Required work → Omitting all pictures, copy word for word the lines from the line containing "Task: Select the 告警消息 tab" through the final line of the entries.

(Saved entries)
####################

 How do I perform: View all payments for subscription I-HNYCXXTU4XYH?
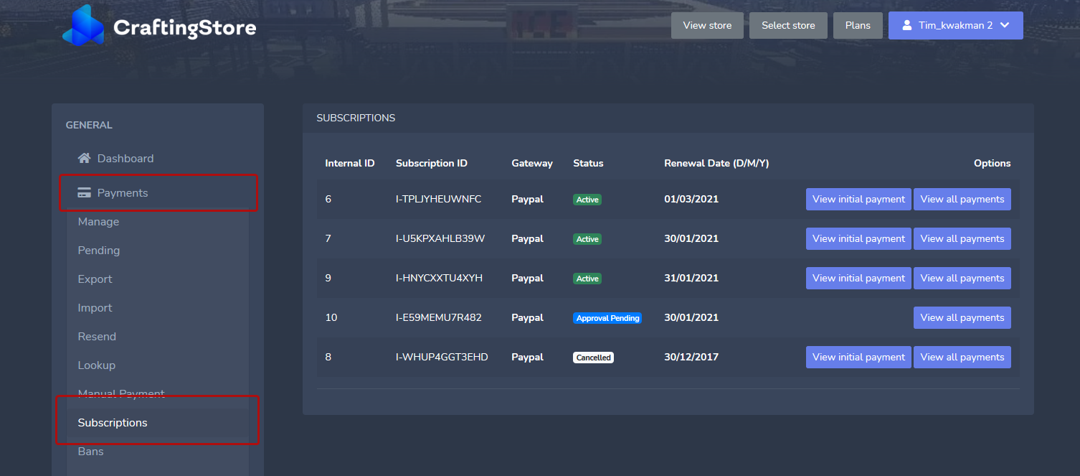962,279
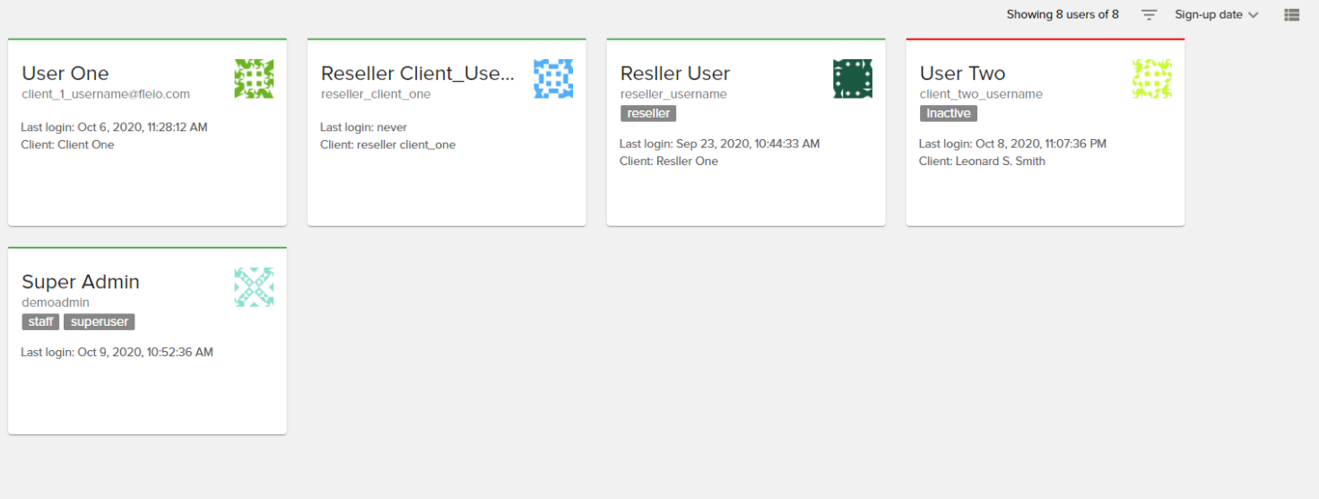Open the Reseller Client_Use... card title

click(418, 74)
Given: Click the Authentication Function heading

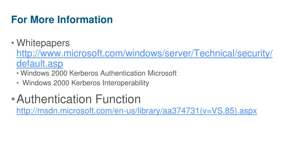Looking at the screenshot, I should (78, 99).
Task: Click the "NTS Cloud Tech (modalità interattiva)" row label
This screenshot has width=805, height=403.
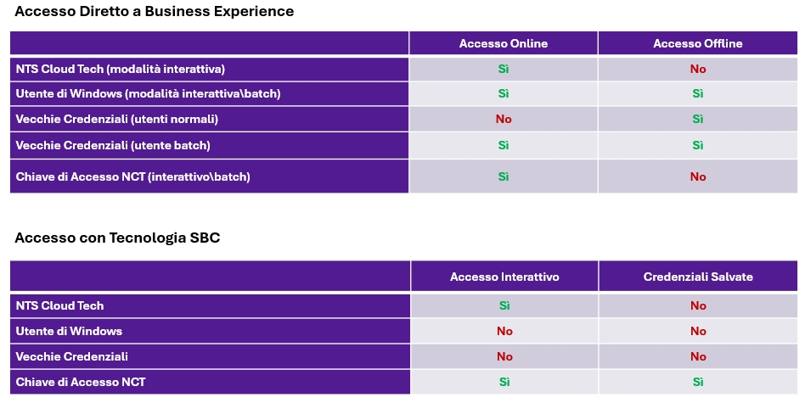Action: (120, 69)
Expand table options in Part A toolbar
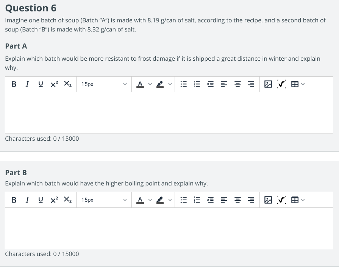 click(x=303, y=84)
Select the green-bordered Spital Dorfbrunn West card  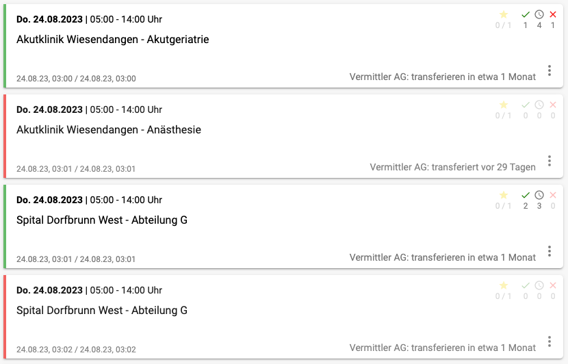[x=283, y=226]
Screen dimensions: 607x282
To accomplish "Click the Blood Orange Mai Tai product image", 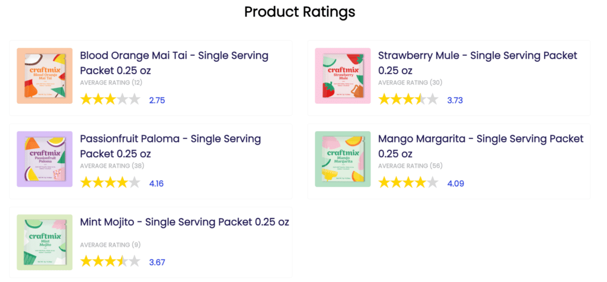I will tap(44, 75).
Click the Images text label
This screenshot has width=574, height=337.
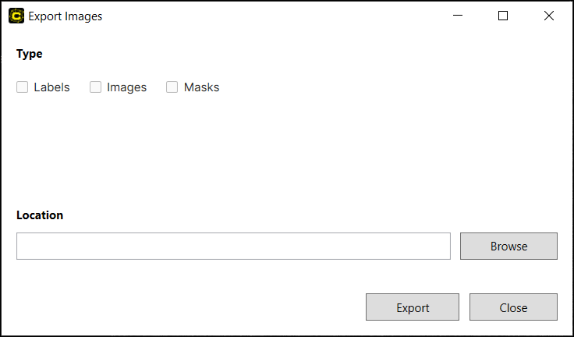[126, 87]
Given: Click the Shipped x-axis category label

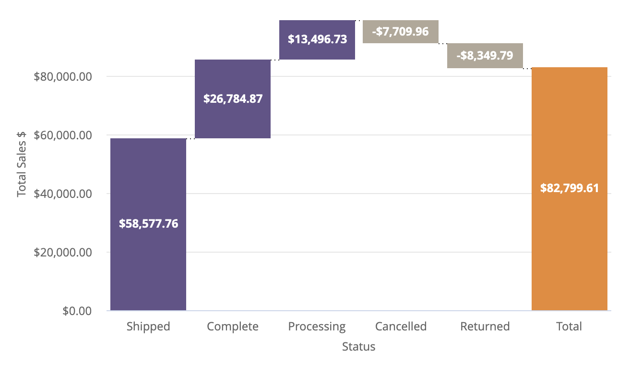Looking at the screenshot, I should tap(148, 327).
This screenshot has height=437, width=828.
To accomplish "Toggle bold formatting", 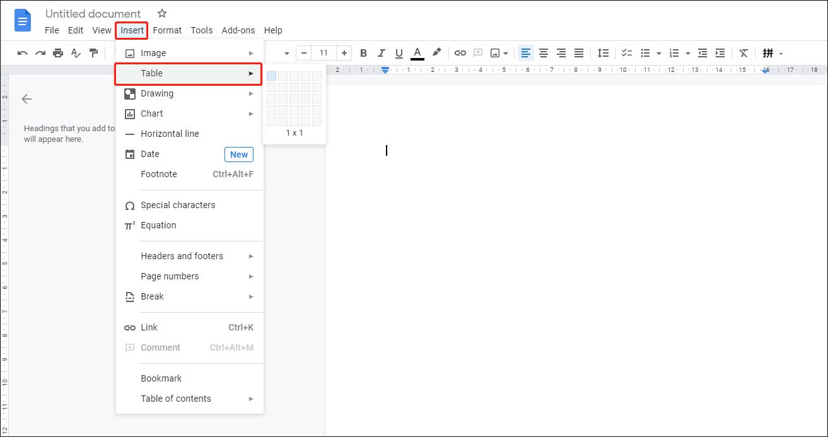I will click(363, 53).
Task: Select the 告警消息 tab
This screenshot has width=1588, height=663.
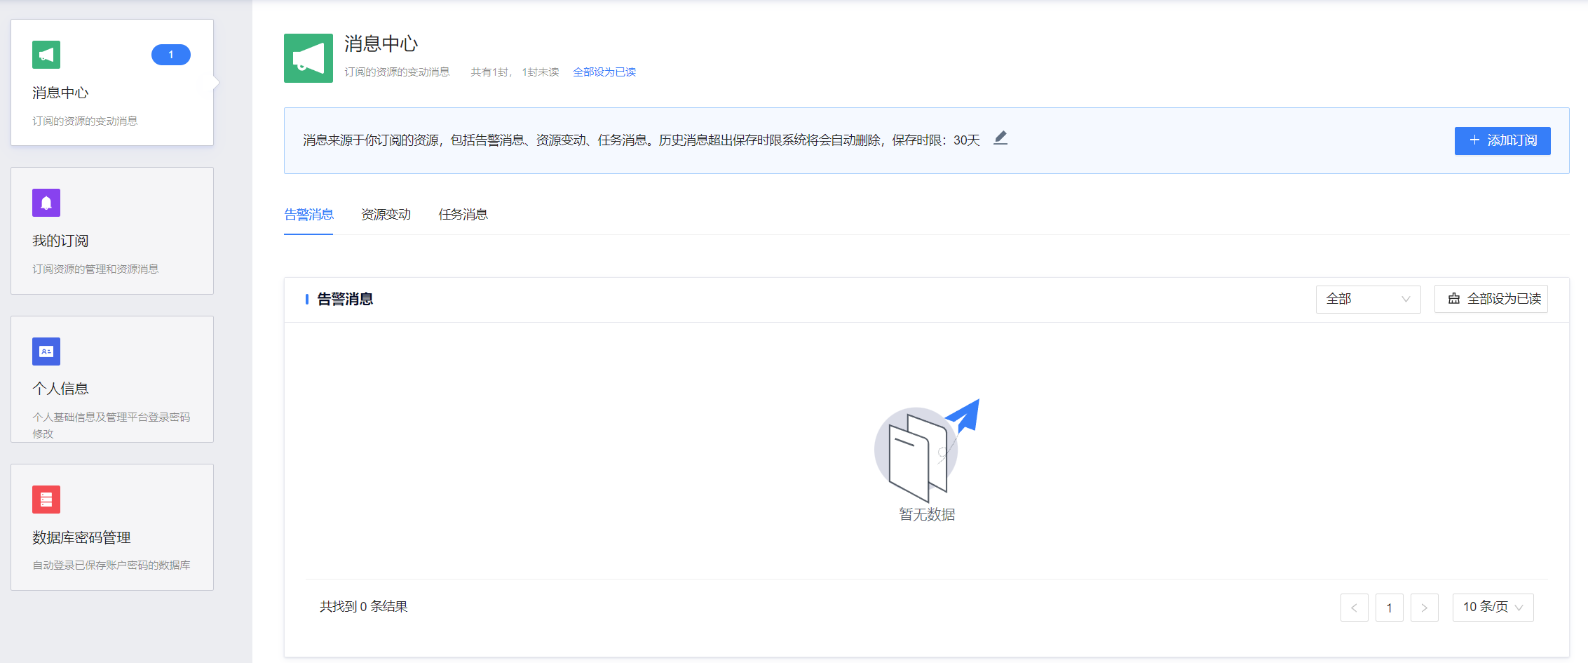Action: point(308,215)
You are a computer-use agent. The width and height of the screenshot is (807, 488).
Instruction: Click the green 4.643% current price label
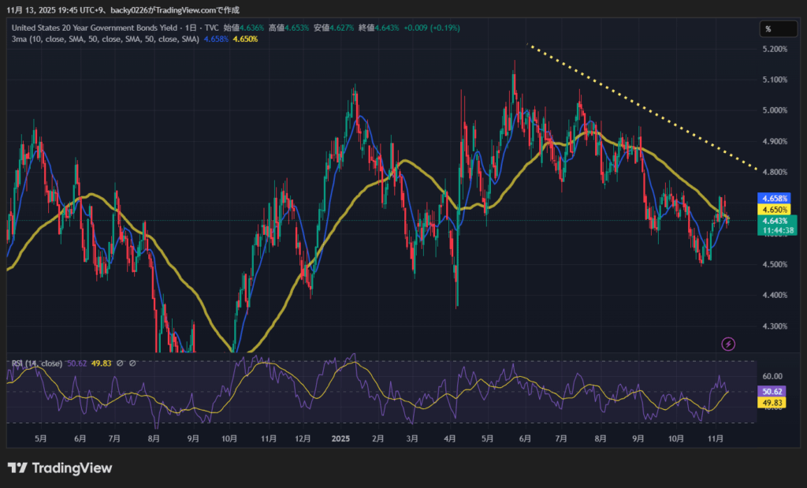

####################

Result →
Task: Select the 告警消息 tab
This screenshot has width=1588, height=663.
Action: point(308,215)
You are a computer-use agent. The width and height of the screenshot is (807, 488).
Instruction: Click the green 4.643% current price label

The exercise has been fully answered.